Helping Kiwis breathe easier
HRC-led work has also transformed the way the world manages humanity’s most common respiratory illness: asthma.
Those who suffer it know the wheezing, coughing and frightening shortness of breath that comes when their airways grow inflamed, narrow, swollen and clogged with extra mucus.
In New Zealand, it’s estimated about one in six adults – or 830,000 of us – are affected, costing around $1b each year.
A recent HRC-funded project found that using two types of common asthma medications combined in one inhaler,
taken only as needed, was shown to slash the risk of a severe asthma attack by half.
The risk dropped in both high-risk patients and patients with mild asthma – marking one of the biggest shifts in asthma treatment globally over the past 25 years.
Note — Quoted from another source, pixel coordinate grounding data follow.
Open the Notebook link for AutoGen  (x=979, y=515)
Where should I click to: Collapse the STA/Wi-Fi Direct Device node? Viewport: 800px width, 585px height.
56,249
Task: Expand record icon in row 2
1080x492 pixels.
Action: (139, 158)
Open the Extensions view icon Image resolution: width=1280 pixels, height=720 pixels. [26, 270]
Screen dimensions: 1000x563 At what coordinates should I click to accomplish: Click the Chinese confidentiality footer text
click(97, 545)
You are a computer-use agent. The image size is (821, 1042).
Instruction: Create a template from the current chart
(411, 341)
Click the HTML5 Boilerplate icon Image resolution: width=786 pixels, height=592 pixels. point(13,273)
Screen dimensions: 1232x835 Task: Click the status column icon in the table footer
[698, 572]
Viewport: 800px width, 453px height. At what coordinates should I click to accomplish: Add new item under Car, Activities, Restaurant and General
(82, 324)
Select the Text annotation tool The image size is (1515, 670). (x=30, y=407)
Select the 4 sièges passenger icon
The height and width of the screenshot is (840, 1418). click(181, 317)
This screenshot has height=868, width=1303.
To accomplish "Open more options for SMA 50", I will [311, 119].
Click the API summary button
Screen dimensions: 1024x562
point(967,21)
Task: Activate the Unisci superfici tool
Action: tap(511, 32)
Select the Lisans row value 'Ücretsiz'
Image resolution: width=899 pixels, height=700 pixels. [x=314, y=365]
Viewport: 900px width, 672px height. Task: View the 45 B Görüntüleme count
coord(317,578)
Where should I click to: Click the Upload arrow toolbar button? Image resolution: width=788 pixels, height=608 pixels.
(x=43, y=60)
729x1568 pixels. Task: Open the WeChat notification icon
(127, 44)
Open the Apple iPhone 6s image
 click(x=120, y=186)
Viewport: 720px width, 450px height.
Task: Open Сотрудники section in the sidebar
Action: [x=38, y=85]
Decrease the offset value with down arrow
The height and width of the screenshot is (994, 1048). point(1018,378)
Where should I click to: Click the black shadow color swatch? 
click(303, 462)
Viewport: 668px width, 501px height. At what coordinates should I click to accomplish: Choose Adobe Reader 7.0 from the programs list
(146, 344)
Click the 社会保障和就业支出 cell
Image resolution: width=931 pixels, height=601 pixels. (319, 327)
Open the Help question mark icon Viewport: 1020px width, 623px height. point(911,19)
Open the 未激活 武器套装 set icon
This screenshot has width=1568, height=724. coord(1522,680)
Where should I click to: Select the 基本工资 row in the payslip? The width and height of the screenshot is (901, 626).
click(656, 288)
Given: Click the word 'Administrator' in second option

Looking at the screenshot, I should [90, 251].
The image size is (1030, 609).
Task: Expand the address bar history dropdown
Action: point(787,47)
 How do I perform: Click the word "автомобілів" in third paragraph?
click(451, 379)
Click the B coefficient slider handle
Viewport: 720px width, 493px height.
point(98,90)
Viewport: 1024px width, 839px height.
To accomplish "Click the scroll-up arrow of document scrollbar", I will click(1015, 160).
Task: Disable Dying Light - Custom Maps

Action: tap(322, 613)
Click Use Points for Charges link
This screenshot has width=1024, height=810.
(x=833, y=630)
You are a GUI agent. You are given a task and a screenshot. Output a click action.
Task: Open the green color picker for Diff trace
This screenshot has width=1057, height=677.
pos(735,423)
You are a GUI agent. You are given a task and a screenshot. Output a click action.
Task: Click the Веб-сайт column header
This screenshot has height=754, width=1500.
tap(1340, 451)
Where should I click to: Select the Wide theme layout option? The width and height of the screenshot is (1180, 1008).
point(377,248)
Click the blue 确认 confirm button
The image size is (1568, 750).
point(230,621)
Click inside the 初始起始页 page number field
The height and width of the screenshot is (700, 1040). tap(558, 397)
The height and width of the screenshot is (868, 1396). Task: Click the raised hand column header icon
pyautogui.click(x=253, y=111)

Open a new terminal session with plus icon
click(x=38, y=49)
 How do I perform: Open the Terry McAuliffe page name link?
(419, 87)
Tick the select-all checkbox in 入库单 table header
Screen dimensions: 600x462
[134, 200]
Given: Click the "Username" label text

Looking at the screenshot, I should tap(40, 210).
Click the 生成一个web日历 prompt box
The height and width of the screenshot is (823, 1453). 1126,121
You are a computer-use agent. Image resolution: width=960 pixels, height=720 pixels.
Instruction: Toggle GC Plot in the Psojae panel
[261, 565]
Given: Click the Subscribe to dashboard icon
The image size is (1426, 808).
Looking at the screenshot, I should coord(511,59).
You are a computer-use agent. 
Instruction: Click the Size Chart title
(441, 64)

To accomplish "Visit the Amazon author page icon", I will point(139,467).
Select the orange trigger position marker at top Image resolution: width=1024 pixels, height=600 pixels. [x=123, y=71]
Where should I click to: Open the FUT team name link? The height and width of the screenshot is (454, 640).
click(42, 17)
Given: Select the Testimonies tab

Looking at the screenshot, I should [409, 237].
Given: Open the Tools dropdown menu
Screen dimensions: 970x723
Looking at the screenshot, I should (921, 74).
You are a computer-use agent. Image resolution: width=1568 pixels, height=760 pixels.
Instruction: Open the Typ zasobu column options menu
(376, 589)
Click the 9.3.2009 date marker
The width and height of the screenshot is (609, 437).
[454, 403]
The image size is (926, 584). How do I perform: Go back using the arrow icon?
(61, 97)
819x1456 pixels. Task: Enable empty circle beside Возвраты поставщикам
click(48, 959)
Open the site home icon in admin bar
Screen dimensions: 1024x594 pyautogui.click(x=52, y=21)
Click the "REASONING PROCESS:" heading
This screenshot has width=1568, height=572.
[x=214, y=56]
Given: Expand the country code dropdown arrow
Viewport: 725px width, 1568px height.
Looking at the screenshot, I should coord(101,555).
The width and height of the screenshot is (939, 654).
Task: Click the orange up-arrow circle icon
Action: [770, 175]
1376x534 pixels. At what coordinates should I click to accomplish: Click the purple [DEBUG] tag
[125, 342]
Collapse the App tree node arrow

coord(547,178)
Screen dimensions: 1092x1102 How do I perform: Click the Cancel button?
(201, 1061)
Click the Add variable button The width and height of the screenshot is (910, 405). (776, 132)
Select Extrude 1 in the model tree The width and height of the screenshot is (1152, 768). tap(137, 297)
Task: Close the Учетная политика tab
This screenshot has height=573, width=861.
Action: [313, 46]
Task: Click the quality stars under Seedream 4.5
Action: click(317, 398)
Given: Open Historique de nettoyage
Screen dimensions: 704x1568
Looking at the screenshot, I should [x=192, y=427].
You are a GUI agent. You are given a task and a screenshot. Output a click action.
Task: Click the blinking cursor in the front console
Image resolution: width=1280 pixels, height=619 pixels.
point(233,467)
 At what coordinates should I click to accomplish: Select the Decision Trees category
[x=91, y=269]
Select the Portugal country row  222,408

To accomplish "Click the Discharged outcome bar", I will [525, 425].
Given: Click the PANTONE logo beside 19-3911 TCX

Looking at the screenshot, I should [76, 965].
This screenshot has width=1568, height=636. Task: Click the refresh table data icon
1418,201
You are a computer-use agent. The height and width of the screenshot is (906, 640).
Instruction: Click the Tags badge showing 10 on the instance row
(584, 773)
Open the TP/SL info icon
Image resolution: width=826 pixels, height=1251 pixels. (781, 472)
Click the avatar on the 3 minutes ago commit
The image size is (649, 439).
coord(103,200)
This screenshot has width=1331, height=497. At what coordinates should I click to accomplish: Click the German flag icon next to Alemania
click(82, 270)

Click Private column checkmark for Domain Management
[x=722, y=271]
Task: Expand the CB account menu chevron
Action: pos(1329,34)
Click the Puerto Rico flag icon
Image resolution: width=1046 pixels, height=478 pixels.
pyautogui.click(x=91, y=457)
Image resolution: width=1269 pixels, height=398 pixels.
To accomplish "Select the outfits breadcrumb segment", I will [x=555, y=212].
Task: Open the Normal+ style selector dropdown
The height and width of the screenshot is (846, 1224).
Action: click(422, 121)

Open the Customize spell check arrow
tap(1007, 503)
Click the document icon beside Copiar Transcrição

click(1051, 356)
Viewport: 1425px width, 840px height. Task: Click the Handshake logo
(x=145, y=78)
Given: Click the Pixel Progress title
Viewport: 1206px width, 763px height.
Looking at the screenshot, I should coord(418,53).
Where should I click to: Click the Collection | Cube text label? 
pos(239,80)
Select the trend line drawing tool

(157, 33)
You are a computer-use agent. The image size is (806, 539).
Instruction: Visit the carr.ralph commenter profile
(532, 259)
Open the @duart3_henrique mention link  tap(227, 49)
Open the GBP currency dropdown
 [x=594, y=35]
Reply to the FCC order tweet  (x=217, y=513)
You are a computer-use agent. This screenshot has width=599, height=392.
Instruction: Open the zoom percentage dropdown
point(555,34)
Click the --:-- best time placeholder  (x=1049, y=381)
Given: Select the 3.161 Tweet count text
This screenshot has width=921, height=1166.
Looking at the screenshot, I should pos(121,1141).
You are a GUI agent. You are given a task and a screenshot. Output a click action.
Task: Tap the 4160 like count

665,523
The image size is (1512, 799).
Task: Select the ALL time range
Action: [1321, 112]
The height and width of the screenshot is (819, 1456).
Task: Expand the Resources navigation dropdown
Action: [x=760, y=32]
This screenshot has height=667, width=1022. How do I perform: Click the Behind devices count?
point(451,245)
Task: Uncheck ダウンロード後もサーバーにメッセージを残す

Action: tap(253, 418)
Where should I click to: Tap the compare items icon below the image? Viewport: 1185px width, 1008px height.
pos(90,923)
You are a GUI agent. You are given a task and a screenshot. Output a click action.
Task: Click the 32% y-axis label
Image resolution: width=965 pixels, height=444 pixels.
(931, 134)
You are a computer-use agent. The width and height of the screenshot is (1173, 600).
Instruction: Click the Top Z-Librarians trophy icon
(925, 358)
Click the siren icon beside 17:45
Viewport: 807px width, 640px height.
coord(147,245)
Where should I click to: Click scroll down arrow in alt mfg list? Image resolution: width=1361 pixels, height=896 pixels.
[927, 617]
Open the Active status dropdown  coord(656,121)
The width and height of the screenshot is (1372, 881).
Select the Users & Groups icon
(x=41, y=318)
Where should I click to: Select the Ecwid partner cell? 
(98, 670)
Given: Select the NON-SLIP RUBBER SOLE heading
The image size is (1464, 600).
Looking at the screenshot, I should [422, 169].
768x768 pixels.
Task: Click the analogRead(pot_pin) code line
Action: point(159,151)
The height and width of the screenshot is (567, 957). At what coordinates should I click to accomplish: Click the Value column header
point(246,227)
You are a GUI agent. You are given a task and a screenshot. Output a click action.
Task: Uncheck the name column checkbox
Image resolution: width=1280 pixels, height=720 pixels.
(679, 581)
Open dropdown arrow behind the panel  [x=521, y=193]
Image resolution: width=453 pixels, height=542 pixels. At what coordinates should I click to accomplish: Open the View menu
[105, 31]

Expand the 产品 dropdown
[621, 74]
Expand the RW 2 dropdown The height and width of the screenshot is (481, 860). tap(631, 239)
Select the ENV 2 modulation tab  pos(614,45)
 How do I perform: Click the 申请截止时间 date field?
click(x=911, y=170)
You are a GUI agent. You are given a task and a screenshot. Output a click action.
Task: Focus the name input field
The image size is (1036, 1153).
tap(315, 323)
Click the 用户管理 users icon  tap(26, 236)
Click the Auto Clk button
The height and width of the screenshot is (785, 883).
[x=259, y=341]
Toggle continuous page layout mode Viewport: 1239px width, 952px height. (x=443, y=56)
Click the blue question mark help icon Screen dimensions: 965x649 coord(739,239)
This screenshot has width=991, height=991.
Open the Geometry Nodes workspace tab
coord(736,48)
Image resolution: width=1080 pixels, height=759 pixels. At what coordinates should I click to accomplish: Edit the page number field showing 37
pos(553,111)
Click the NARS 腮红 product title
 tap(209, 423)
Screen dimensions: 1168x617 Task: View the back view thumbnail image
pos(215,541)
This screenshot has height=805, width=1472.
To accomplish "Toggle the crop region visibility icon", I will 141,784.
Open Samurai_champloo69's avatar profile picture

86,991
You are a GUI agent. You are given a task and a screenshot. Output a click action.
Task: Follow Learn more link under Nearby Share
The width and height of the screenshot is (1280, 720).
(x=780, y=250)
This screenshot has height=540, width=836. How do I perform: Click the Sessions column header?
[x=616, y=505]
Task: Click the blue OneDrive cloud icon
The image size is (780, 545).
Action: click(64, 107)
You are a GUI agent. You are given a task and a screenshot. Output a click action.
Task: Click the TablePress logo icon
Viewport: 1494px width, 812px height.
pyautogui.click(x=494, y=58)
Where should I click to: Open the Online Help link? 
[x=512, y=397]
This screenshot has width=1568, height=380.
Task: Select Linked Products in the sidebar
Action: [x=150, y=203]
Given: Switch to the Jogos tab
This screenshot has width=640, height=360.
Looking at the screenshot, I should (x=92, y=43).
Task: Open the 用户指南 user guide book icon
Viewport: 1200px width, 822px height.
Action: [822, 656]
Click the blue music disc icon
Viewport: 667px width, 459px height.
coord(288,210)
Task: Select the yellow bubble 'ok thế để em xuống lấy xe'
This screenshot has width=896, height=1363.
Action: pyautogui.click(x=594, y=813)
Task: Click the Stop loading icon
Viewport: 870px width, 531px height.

Just last month, HRC-funded research found that
a two-in-one inhaler also halved the risk of an asthma attack
for Māori and Pacific asthma sufferers.
death or illness from asthma was known to be between 30 to 40 per cent higher in Māori and Pacific patients made that gain all the more crucial.
Much of these insights have stemmed from three large randomised controlled trials by the Medical Research Institute of New Zealand (MRINZ).
“The studies have had a major impact both in New Zealand and internationally,” MRINZ’s Professor Richard Beasley said.
“They have provided high-quality scientific evidence which have informed New Zealand and international asthma guidelines.
“The use of a two-in-one reliever inhaler represents the biggest paradigm shift in the management of asthma for decades, which we expect will markedly reduce the burden of asthma globally.”